Работа в психиатрической клинике вдохновила меня на более чем десятилетнее нейробиологическое исследование. Моей целью было понять основы человеческого поведения. Я не могла полностью согласиться с тем, что биологическая природа определяет всю нашу жизнь. Но я также не могла принять утверждение, что мы можем стать, кем пожелаем, как бы приятно оно ни звучало. На самом деле в каждом из нас есть баланс врожденных навыков и ограничений, и этими особенностями нужно дорожить.
В процессе поиска материала и написания этой книги неожиданно для себя я убедилась в том, что никакой человеческой природы не существует. Серьезно. Конечно, все мы имеем видовые характеристики, и биология очень важна на индивидуальном уровне, но это вовсе не значит, что всех нас можно стричь под одну гребенку. Такие обобщения игнорируют сложность и гибкость нашего мозга, а также миллиарды уникальных моделей реальности, перекликающихся друг с другом. Мозг человека создает невероятный парадокс. Мы запрограммированы искать закономерности в своем окружении и воспринимаем мир с помощью классификаций, упрощений и предположений, сделанных на основе предшествующего опыта. Это умение облегчает обработку информации и тем самым обеспечивает феноменальную скорость, с которой наш мозг может производить вычисления, анализировать ситуации и определять наши действия. Именно благодаря строению мозга, его гибкости, сложности и активности, каждый человек на этой планете по-настоящему индивидуален: самое разное поведение обеспечивают 100 триллионов связей в нашей голове. Эта постоянно меняющаяся совокупность нейронных сетей, занятая поиском закономерностей, лишает смысла любые попытки разделить людей на категории, поскольку вариативность восприятия реальности слишком широка, а природа мышления и поведения слишком обширна.

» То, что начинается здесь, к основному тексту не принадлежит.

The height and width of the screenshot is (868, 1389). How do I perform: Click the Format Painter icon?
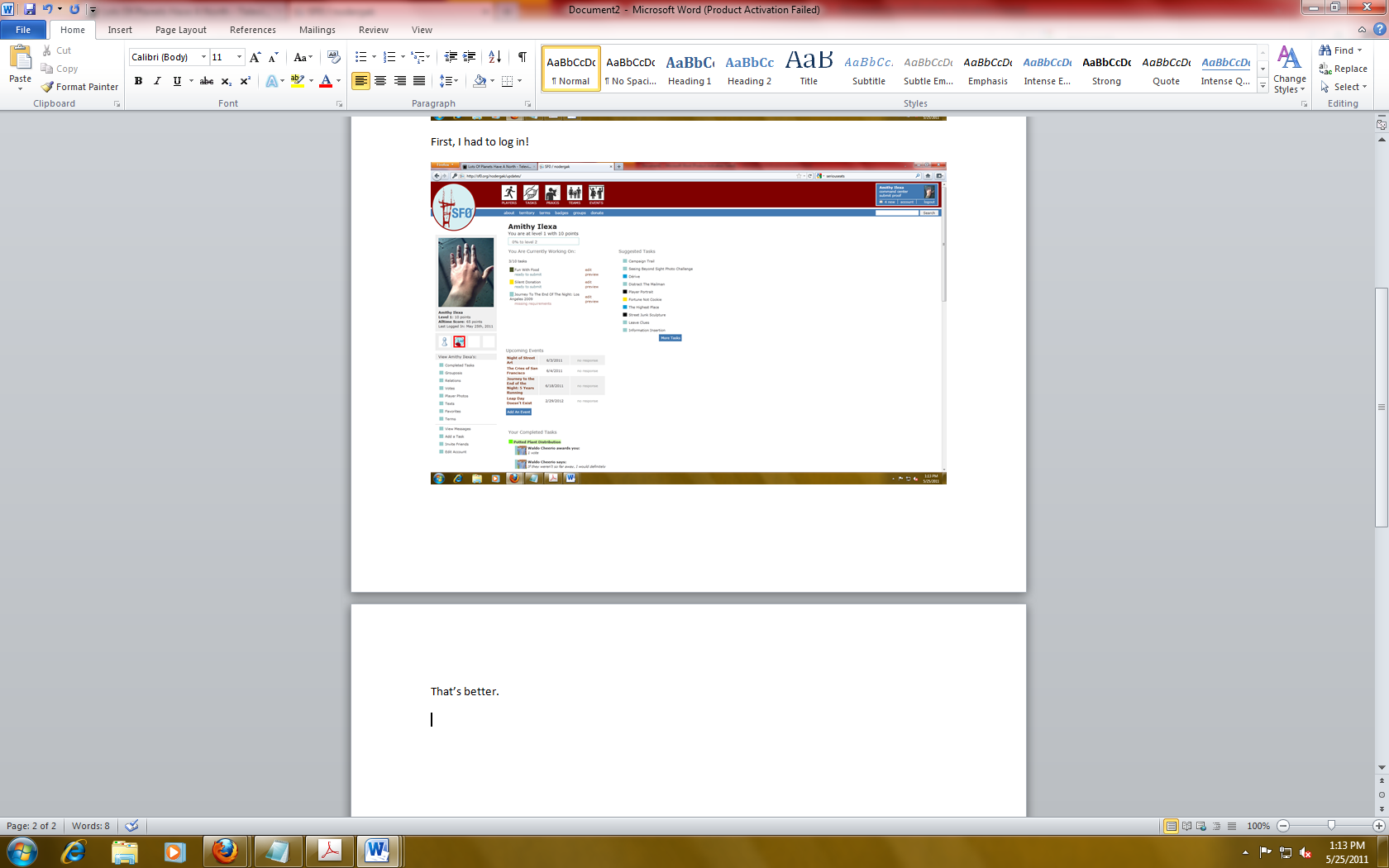coord(48,87)
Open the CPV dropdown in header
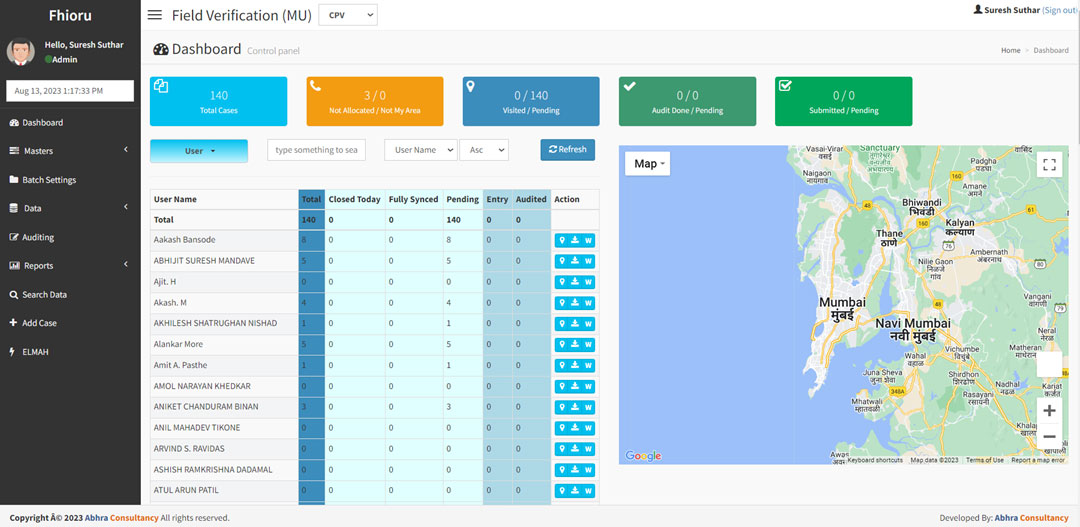 [x=347, y=15]
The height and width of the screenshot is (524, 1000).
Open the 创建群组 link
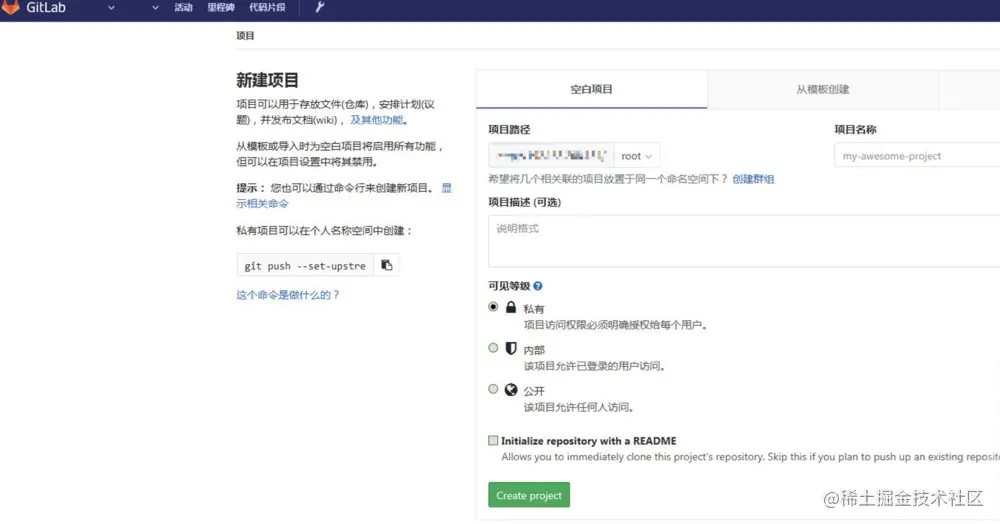(753, 179)
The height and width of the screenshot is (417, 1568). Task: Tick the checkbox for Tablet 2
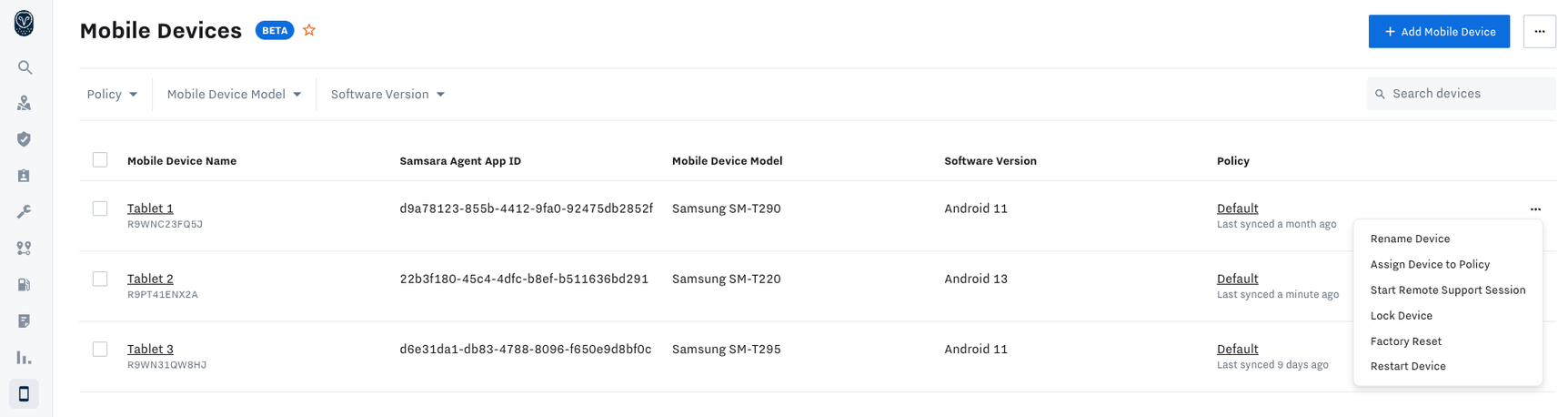point(100,279)
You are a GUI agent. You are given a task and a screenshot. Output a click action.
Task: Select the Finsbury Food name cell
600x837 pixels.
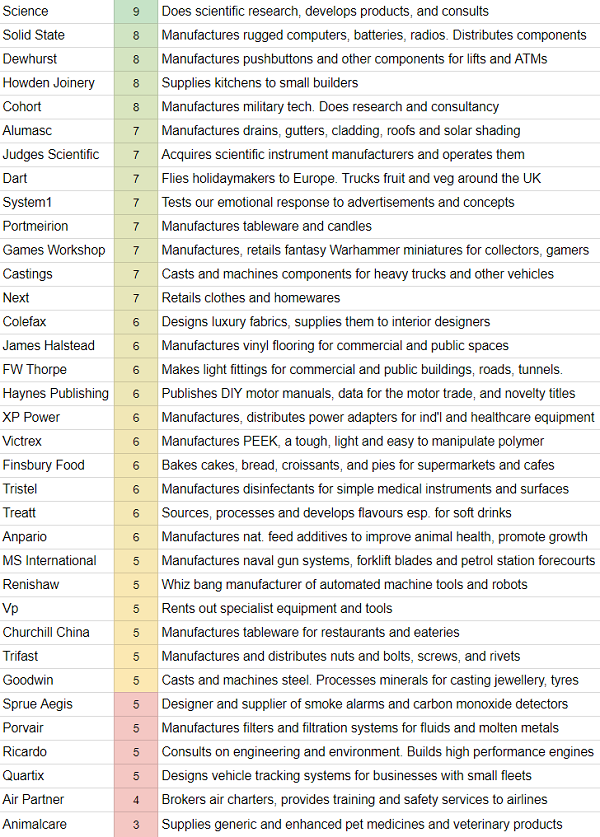57,465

В процессе поиска материала и написания этой книги неожиданно для себя я убедилась в том, что никакой человеческой природы не существует.

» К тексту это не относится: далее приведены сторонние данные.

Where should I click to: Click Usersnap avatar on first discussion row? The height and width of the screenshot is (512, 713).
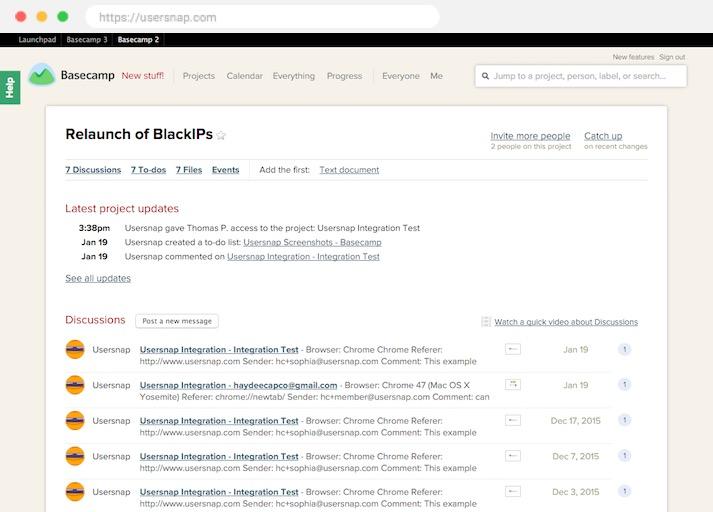click(75, 349)
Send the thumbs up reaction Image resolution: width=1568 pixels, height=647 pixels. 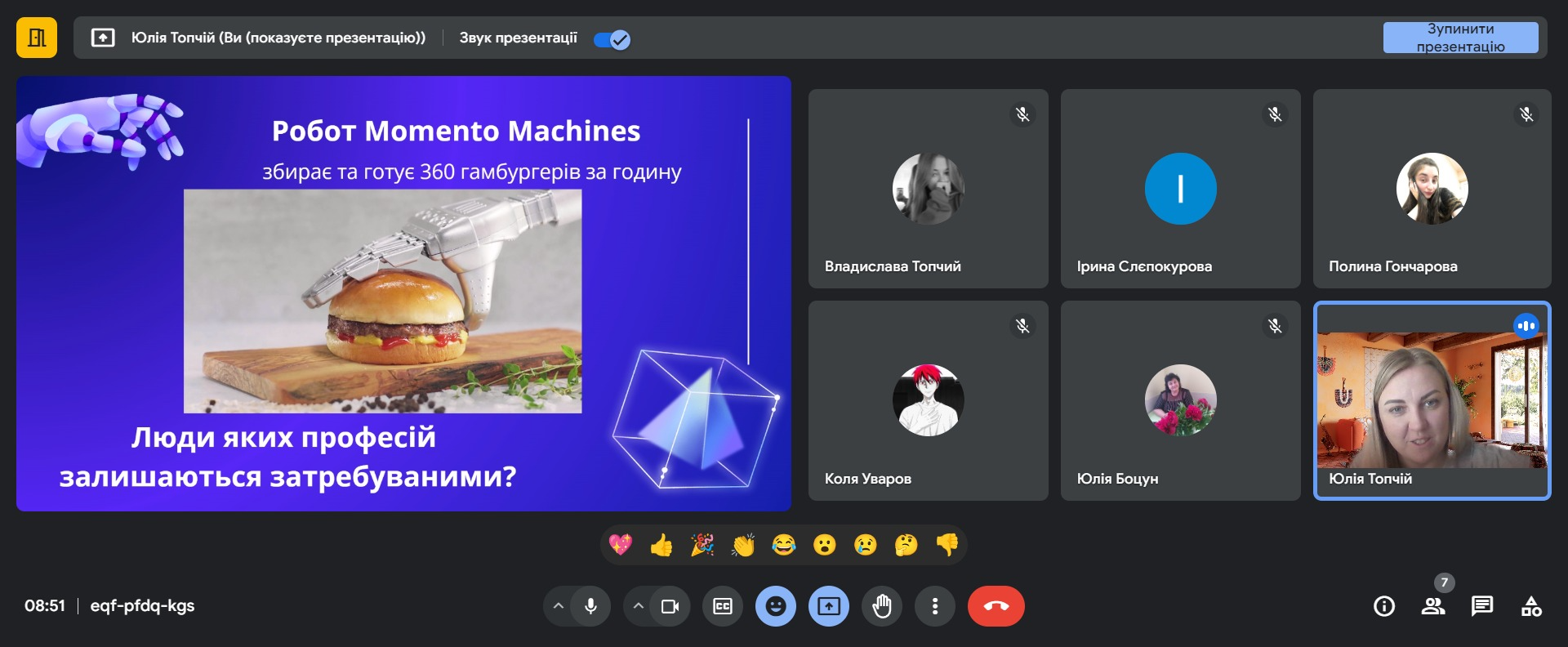662,545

Однако не может быть никаких сомнений в реальности индивидуальных ограничений. В предыдущих главах мы выяснили, как и почему люди ограничены нейробиологией в большей степени, чем многие из нас предполагают или готовы признать. Это не означает, что изменения в принципе невозможны, но добиться этого на групповом уровне проще, чем на индивидуальном. Мы уже рассмотрели предположение, что мы запрограммированы быть общительными, любознательными и склонными к обмену информацией. Создание и поддержание коллективного сознания – огромной базы идей, которая поддерживается сетью, построенной на взаимоотношениях и сотрудничестве, – многие называют главной мотивирующей силой человечества. Давайте предположим, что альтруизм – это одно из множества врожденных человеческих качеств, и нет никакого идеализма в идее, что мы коллективно можем поощрять его, чтобы иметь возможность чаще принимать выгодные для всего мира решения.

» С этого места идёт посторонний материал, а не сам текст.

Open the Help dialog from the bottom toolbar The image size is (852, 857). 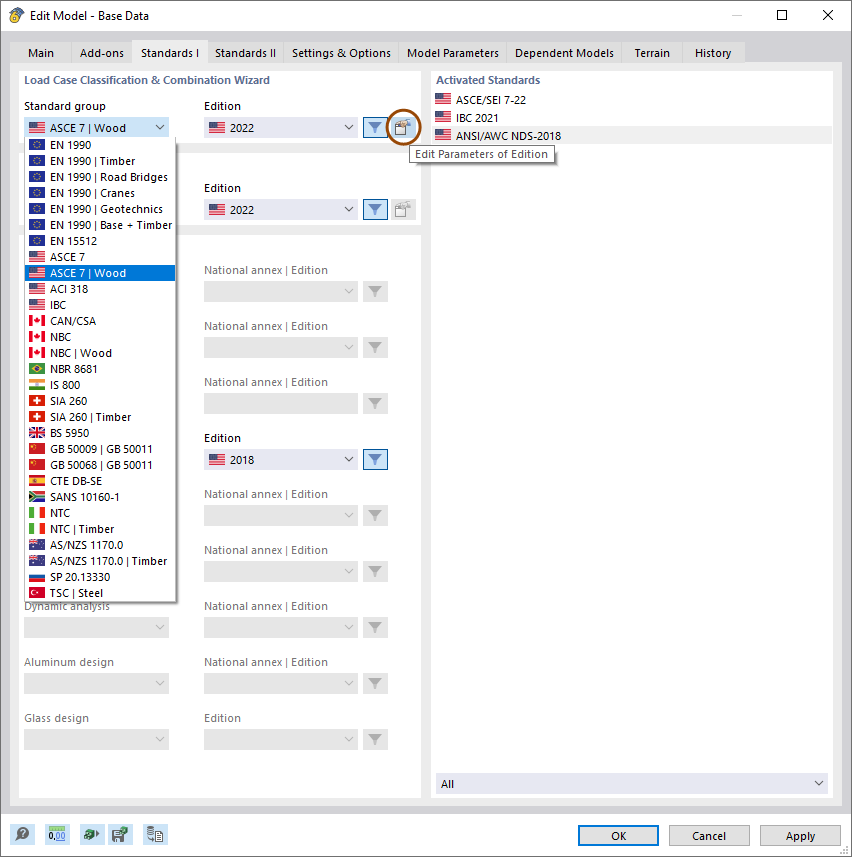tap(22, 834)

Я отнюдь не говорю, что все мы – альтруисты от природы. Мои исследования науки судьбы убедили меня в мысли, что человеческая природа слишком широка и многообразна для таких заявлений. Но точно так же, как отдельный человек, который генетически предрасположен, скажем, к тревожности, может закрепить или ослабить эту черту в раннем детстве, мы можем менять окружающий нас мир, культивируя различные убеждения, в том числе и веру в пользу открытости другим людям. Я хочу сказать, что существует такое явление, как нейробиология сострадания и сотрудничества.
Практическое применение нейробиологии
В предыдущей главе мы убедились, что эра персонализированной медицины может помочь миллионам людей. Однако для этого все мы должны участвовать в решении сложных вопросов, касающихся управления этой системой ради коллективного блага.